FIELD OF THE INVENTION 
The present invention relates to a method for the generation and storage of 
a user program for a programmable controller. 
SUMMARY OF INVENTION 
An object of the present invention is to provide new methods for the 
generation and storage of a user program for a programmable controller and 
the apparatus of the programmable controller. When executing the user 
program, the programmable controller determines output signals for an 
industrial process from input signals from the individual process. 
The object is achieved for the generation method and storage method in that 
the instructions of the user program consist in each case of a function 
code and function parameters assigned to the function code, in that the 
function parameters refer either to an input signal or to another 
instruction and in that the method has the following steps: 
a) during the generation of the user program, for each output signal, 
beginning with the instruction to be assigned to the respective output 
signal, the instructions to be executed are called up, the following 
procedure being executed: 
b) the function code to be executed is called up and stored temporarily; 
c) the number of function parameters is established; 
d) the function parameters are called up one after the other; 
e) if the function parameter is an input signal, a reference to the input 
signal is stored temporarily; 
f) if the function parameter is a new function code, a reference to a new 
instruction is stored temporarily, a branch is made to this new 
instruction and the other function code is stored temporarily and the 
steps c) to f) are repeated for the new instruction; 
g) the temporarily stored function codes and the temporarily stored 
function parameters are stored in a nonvolatile memory and, respectively, 
identified as valid, only after all the instructions of at least the 
respective output signal have been called up completely. 
In addition, according to the operating method, the instructions of the 
user program in each case consist of a function code and function 
parameters assigned to the function code, the function parameters 
referring either to an input signal or to another instruction.
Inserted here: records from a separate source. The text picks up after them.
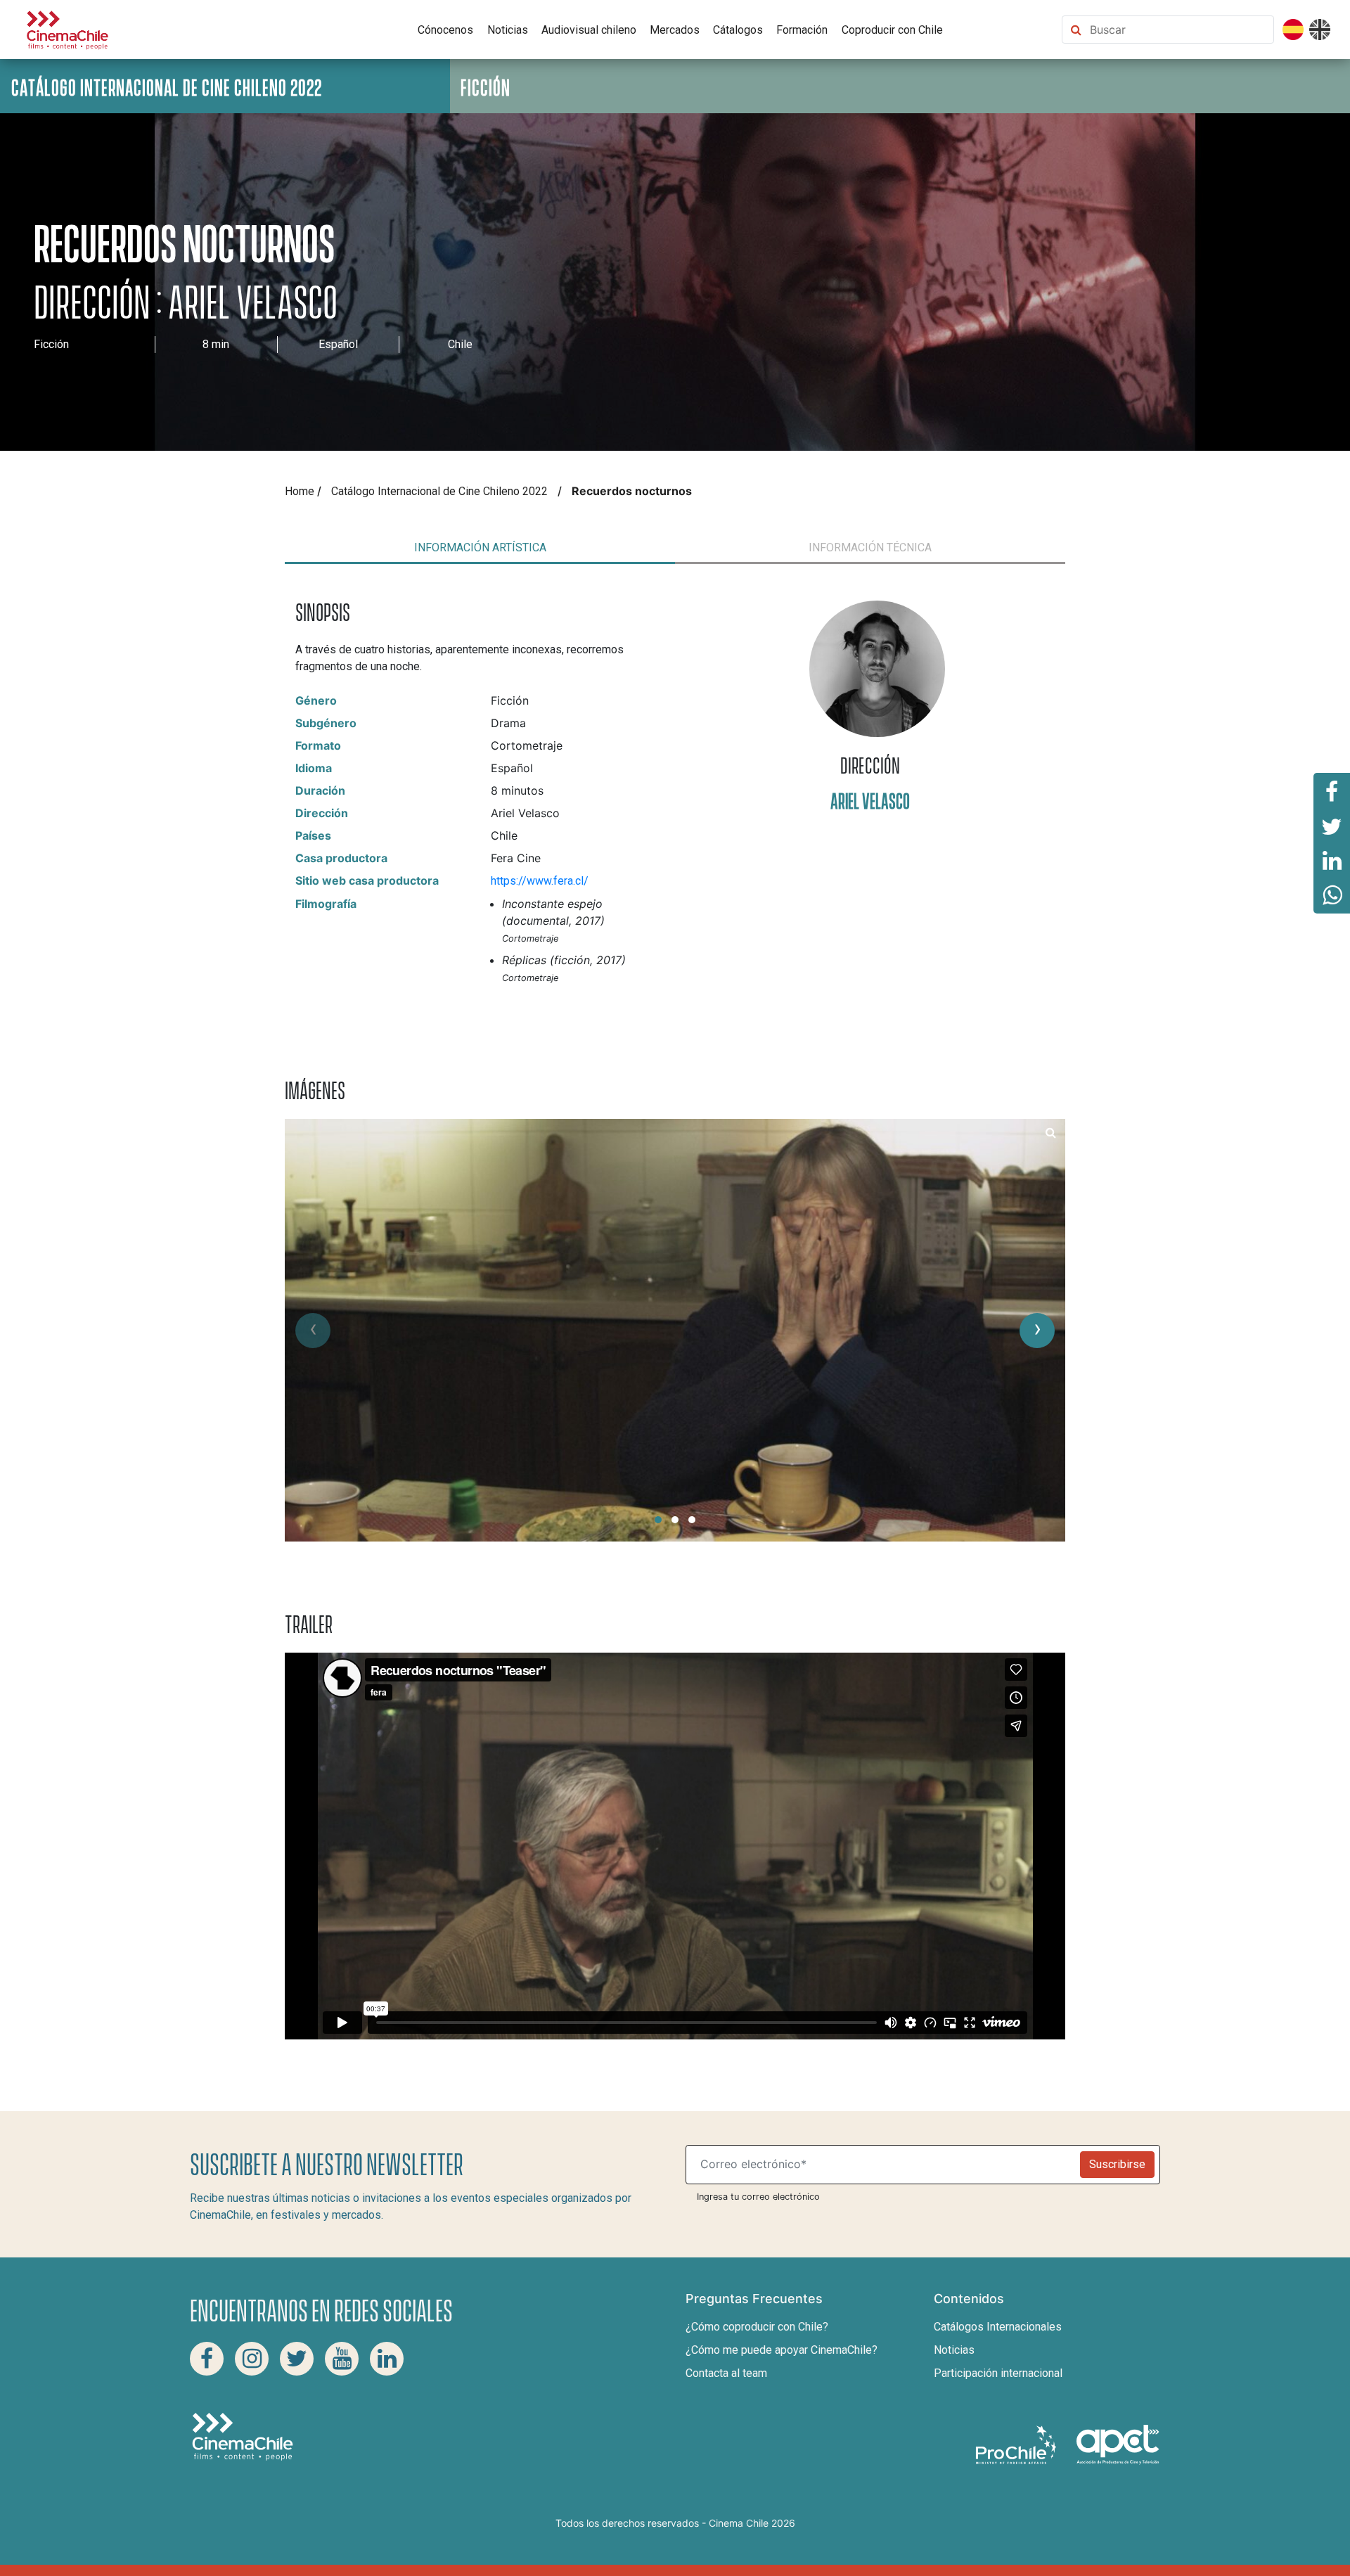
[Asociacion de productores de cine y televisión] (1118, 2444)
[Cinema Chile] (67, 28)
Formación (802, 30)
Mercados (675, 30)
The steps 
according to the present invention are as follows: 
a) during the cyclic execution, for each instruction, beginning with the 
instructions assigned to the output signals, the following procedure is 
executed: 
b) the function code assigned to the instruction and the function 
parameters assigned to this instruction are read; 
c) for each function parameter a check is made as to whether this refers to 
another instruction; 
d) if the function parameter refers to an input signal, the input signal is 
stored temporarily; 
e) if the function parameter refers to another instruction, a branch is 
made to this other instruction and the steps b) to e) are repeated with 
the other instruction; 
f) when all the function parameters have been exhausted, the output signal 
assigned to the instruction is determined.
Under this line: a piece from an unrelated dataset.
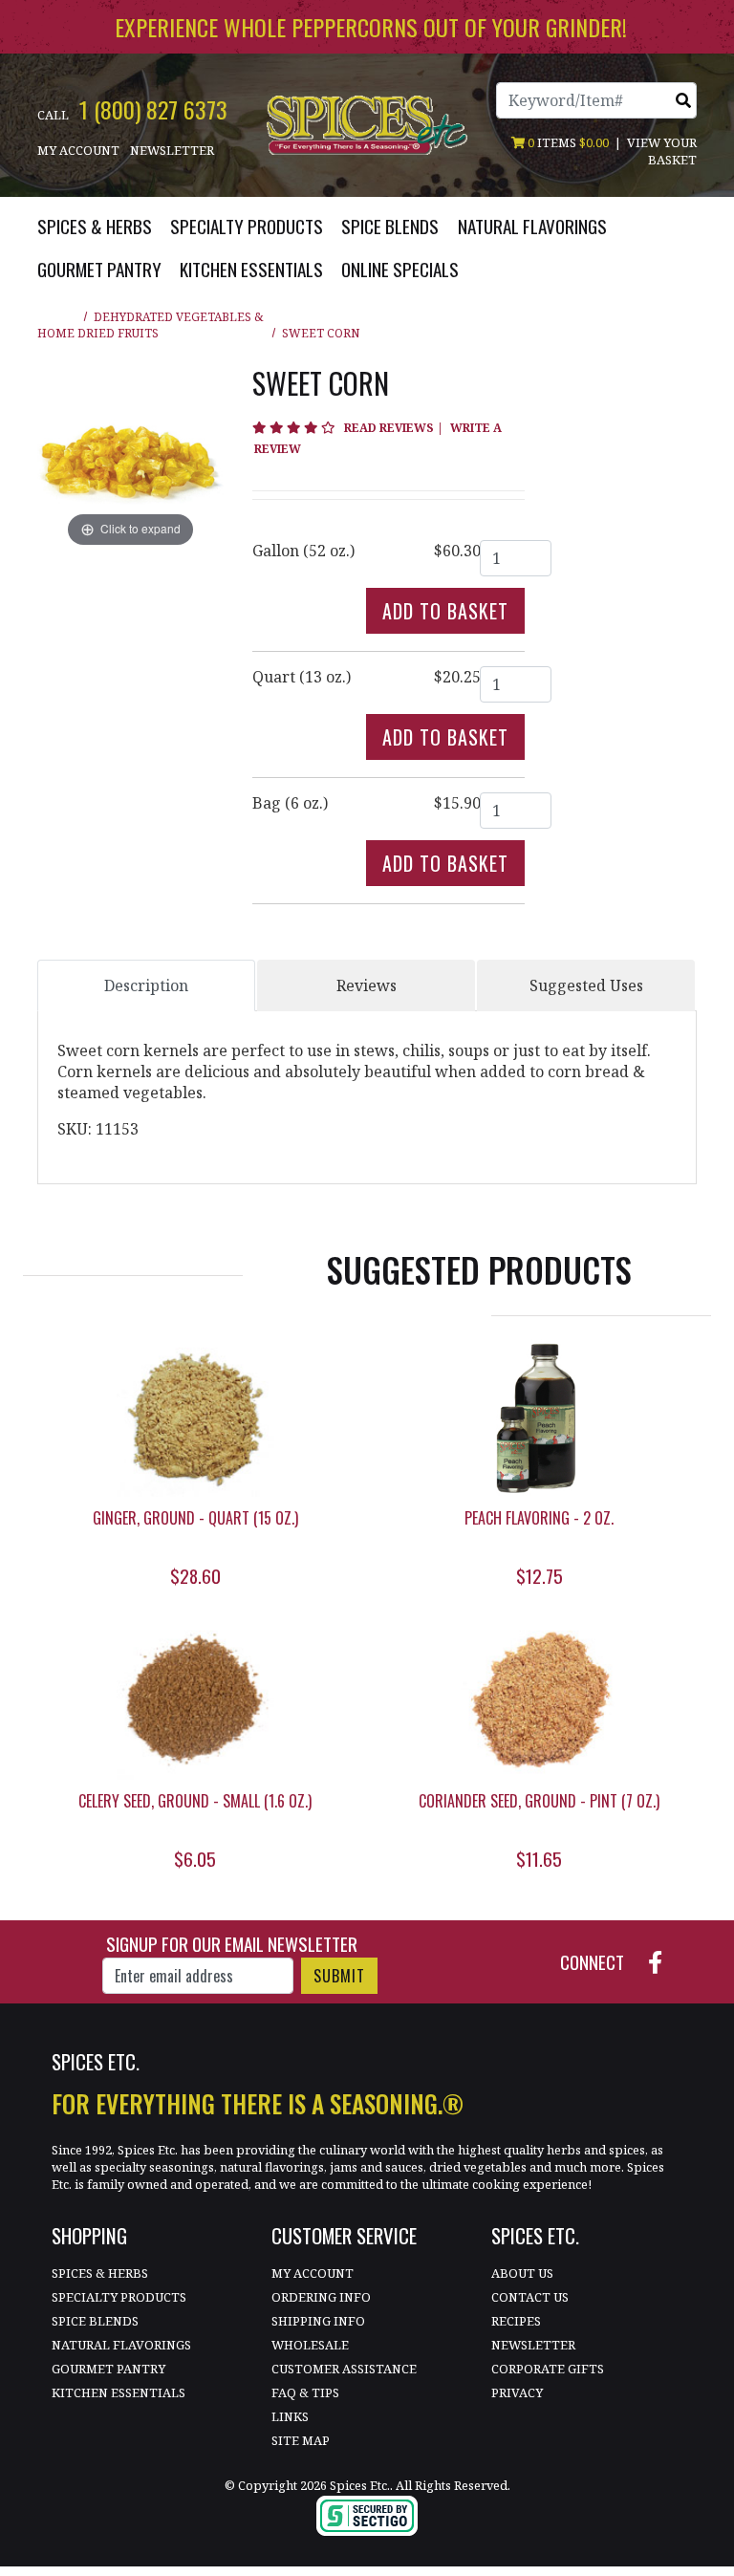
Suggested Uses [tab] (586, 985)
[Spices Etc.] (367, 123)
DETAILED DESCRIPTION OF THE INVENTION 
Referring first to FIG. 1, the programming device 1 includes a processor 2 
which is connected via the bus system 3 to the read-only memory 4 and the 
read-write memory 5 and to the interfaces 6, 7 and 8. The operating system 
of the processor 2 is stored in the read-only memory 4, the read-write 
memory 5 serving as working memory for the programming device 1. Data can 
be entered into the programming device 1 via the interface 6 using the 
input unit 9, for example a keyboard. Data can likewise be displayed on 
the display unit 10 using the interface 7. Using the communications 
interface 8, the programming device is able to communicate with a 
programmable controller 12 via the communications connection 11 which is 
drawn with dashed lines. 
The programmable controller 12 includes processer 13, which executes a user 
program. The user program consists of a multiplicity of instructions to be 
executed and is stored in the electrically eraseable and writeable 
read-only memory 14. In accordance with the user program to be executed, 
the processor 13 accesses via the controller 15 and the process interface 
16; to an industrial process or to an industrial plant 17, which is not 
shown in more detail. From there, it reads in input signals, stores them 
in the read-write memory 18 and then determines output signals by 
reference to the user program. The output signals are likewise stored in 
the read-write memory 18 and then output via the controller 15 and the 
process interface 16 to the industrial process 17. In addition, the 
programmable controller 12 has an interface 19 to the programming device. 
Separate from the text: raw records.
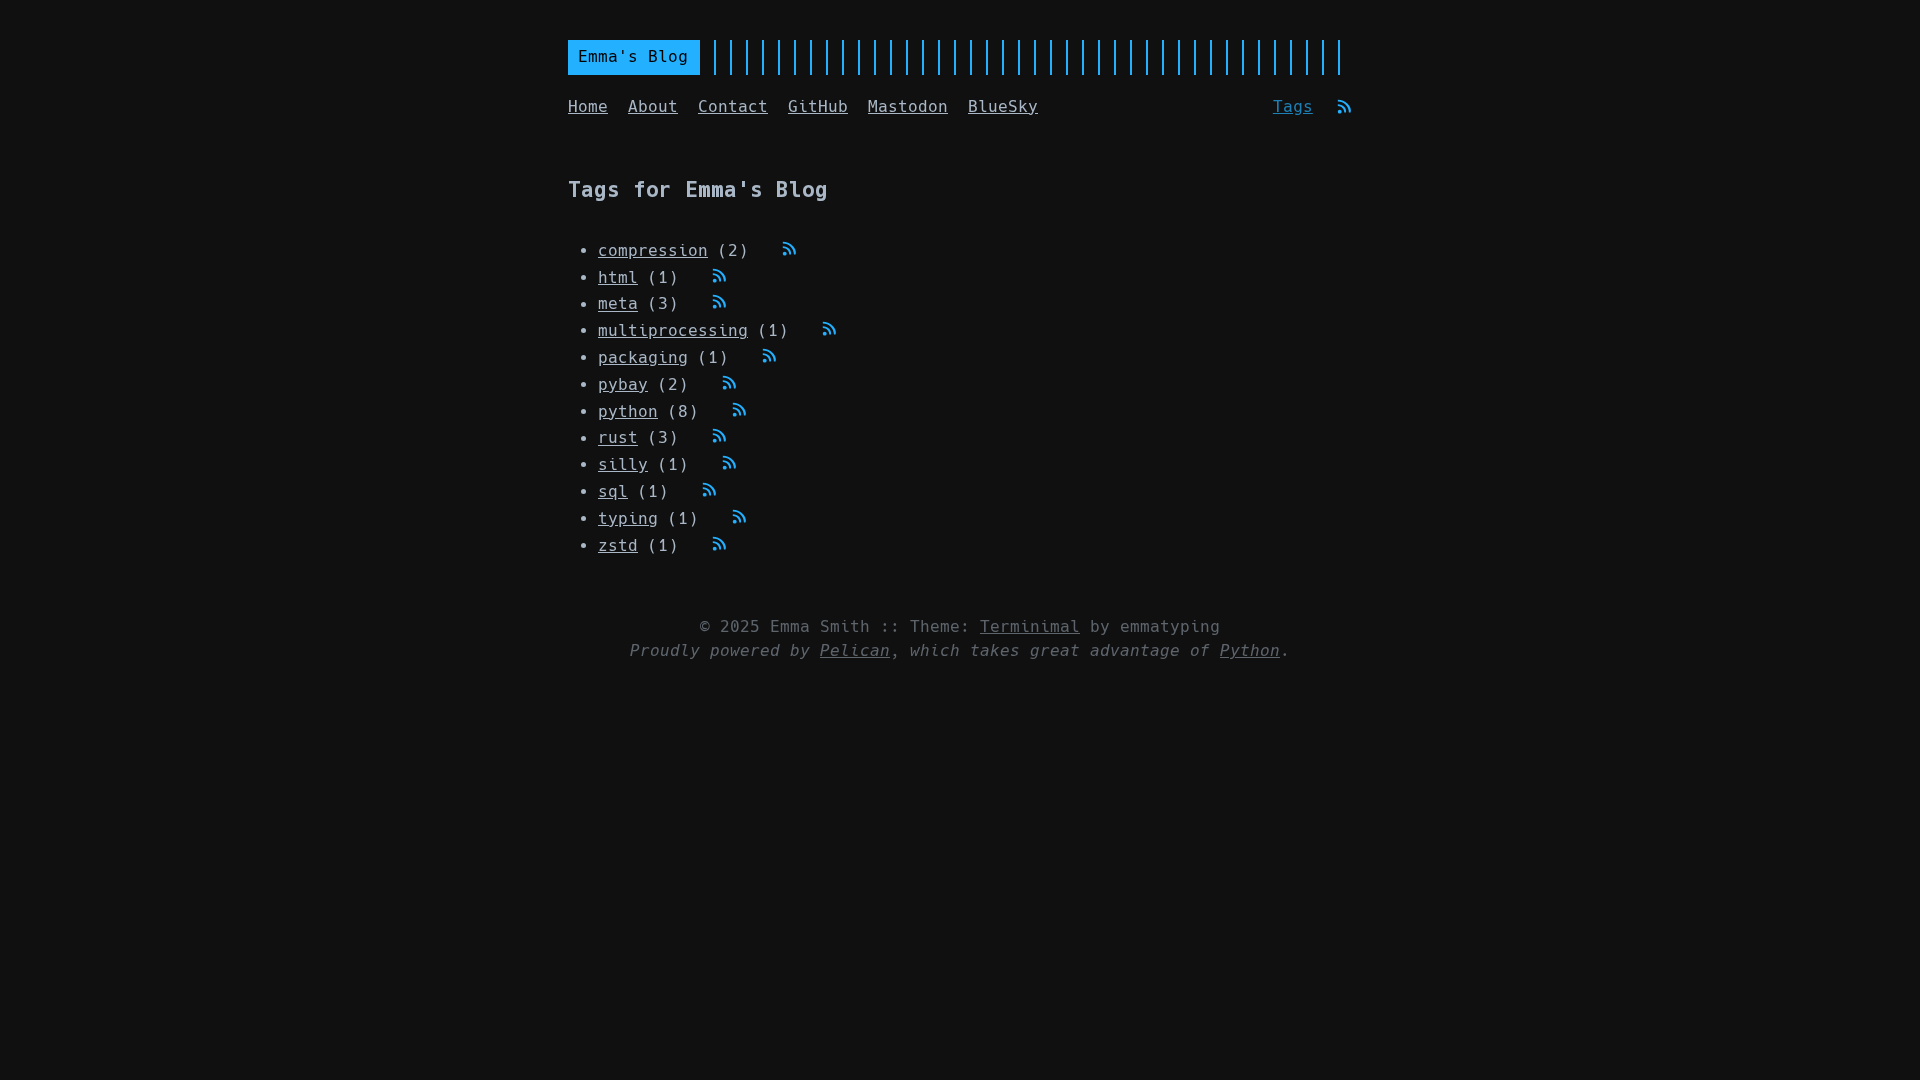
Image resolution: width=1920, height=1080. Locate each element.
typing (628, 518)
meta (618, 304)
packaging (643, 357)
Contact (733, 106)
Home (588, 106)
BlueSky (1003, 106)
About (653, 106)
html (618, 277)
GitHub (818, 106)
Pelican (855, 650)
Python (1250, 650)
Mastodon (908, 106)
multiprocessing (673, 330)
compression (653, 250)
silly (623, 464)
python (628, 411)
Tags (1293, 106)
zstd (618, 545)
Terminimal (1030, 626)
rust (618, 438)
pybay (623, 384)
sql (613, 491)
The processor 13, the memories 14, 18, the controller 15 and the 
communications interface 19 are likewise connected to one another via a 
bus 20. 
Programming device 1 and programmable controller 12 can be devices which 
are separate from each other. However, as is shown in FIG. 1 by the dashed 
line and also shown in FIG. 2, the programming device 1 is preferably 
integrated into the programmable controller 12. However, it is possible in 
both cases for the programming device 1 to access the read-only memory 14 
via the interfaces 8 and 19 and via the communications connection 11. In 
this arrangement it is possible for a new user program to be written into 
the read-only memory 14 and for an existing user program to be read, 
erased or changed. 
Referring now to FIG. 2, the programmable controller 12 has screw 
connections 21 to 24, a keyboard panel 25 and an LCD display 26. The 
programmable controller 12 can be connected to a 24 volt power supply via 
the screw connections 21. Via two screw connections 22 in each case, it is 
possible to output a digital output signal to the industrial process 17. 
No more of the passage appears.